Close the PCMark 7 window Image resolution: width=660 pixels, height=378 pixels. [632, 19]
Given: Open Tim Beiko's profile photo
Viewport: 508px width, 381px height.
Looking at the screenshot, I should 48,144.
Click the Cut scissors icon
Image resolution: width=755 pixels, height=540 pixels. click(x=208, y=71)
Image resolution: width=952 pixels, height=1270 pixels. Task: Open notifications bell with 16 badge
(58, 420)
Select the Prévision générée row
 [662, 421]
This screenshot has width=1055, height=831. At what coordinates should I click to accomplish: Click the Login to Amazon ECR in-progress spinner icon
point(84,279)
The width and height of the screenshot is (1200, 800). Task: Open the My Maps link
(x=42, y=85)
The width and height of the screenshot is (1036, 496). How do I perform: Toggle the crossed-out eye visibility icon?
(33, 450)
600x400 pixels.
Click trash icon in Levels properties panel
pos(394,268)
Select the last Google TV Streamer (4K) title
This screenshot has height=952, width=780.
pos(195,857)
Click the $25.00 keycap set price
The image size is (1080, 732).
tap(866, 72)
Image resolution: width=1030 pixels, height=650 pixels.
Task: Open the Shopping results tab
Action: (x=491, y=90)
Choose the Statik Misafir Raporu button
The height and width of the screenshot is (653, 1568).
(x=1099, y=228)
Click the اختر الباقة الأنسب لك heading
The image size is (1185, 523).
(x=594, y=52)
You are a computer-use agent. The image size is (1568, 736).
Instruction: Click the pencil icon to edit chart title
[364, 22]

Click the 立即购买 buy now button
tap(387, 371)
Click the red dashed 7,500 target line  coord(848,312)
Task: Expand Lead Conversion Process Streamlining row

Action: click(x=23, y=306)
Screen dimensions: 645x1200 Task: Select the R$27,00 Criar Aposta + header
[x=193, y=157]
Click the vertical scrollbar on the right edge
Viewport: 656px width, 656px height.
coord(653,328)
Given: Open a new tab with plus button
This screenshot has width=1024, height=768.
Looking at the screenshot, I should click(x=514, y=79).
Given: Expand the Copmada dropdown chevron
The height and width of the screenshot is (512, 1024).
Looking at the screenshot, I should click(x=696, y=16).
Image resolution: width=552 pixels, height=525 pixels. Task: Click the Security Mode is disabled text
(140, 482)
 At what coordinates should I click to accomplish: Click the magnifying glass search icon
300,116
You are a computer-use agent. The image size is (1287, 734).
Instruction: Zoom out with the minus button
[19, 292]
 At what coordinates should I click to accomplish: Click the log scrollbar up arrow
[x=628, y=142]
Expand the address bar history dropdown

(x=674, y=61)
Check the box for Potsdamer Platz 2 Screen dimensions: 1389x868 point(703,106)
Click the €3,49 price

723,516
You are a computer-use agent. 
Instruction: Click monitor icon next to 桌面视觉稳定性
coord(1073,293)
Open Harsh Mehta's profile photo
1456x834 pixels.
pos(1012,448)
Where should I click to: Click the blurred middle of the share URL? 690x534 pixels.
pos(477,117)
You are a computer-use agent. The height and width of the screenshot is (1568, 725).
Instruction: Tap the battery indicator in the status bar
====================
▶ WHAT THE TASK REQUIRES:
Every line of the material that holds the word "Given" must be found and copied.

▶ REPLY TO THE EXERCISE:
Given: Open Tim Beiko's profile photo
Given: Open a new tab with plus button
Given: Expand the Copmada dropdown chevron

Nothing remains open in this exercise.